Recorded information

++++++++++++++++++++

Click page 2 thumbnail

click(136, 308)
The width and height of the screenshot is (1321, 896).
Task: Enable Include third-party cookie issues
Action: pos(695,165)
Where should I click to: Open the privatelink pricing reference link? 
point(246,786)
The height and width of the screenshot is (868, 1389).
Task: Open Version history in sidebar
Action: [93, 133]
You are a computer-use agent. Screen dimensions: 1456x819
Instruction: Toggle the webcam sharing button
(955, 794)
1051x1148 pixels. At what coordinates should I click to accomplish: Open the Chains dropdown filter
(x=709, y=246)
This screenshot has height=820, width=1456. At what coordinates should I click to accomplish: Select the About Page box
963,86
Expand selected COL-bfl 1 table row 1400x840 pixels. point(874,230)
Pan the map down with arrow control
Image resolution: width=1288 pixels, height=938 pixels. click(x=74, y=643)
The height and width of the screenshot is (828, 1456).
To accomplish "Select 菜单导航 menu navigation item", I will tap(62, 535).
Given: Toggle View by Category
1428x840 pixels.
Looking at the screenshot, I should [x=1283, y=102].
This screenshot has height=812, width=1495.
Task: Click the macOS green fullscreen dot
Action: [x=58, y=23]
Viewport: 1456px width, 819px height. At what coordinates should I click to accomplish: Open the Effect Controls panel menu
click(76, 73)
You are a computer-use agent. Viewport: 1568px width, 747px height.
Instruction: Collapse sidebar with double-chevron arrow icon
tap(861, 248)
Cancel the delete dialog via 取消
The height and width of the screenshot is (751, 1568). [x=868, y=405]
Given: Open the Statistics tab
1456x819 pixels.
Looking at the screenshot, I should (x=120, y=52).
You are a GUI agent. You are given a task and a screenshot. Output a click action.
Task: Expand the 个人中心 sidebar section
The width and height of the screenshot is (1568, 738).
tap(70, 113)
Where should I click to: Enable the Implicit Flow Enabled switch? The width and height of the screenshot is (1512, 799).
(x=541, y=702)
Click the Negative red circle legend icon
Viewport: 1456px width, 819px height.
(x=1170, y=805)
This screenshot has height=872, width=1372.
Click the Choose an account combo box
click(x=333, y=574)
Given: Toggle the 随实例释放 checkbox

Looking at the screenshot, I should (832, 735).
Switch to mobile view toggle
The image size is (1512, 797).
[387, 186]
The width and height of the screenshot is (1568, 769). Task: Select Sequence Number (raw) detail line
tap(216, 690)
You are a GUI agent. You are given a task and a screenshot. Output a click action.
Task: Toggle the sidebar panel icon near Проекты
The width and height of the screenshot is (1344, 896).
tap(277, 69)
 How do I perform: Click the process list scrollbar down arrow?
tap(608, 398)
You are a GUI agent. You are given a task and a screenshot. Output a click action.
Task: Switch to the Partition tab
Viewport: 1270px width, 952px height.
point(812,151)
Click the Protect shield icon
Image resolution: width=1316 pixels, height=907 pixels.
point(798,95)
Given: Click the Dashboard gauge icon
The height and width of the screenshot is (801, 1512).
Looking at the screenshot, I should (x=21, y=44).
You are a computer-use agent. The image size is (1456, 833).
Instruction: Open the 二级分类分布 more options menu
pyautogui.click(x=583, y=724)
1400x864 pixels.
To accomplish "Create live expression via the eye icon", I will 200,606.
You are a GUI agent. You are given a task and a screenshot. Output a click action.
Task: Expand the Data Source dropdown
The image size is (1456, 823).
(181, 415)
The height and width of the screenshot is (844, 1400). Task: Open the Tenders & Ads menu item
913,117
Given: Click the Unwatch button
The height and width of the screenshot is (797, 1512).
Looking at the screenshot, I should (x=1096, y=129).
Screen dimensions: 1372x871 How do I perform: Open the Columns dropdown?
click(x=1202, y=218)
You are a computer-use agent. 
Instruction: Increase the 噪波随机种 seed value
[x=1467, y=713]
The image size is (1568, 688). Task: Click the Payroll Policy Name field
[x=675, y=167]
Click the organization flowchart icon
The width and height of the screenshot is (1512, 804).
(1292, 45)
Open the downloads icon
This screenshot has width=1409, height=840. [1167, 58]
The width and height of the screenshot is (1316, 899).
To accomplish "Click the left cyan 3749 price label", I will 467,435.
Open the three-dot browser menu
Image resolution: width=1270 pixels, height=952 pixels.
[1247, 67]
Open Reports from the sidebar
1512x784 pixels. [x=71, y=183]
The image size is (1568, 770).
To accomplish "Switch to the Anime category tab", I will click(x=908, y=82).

++++++++++++++++++++

Assignment
Scan the material above. Return every line containing the string "will".

Answer to this problem
To accomplish "Select 菜单导航 menu navigation item", I will tap(62, 535).
To accomplish "Create live expression via the eye icon", I will 200,606.
To accomplish "Click the left cyan 3749 price label", I will 467,435.
To accomplish "Switch to the Anime category tab", I will click(x=908, y=82).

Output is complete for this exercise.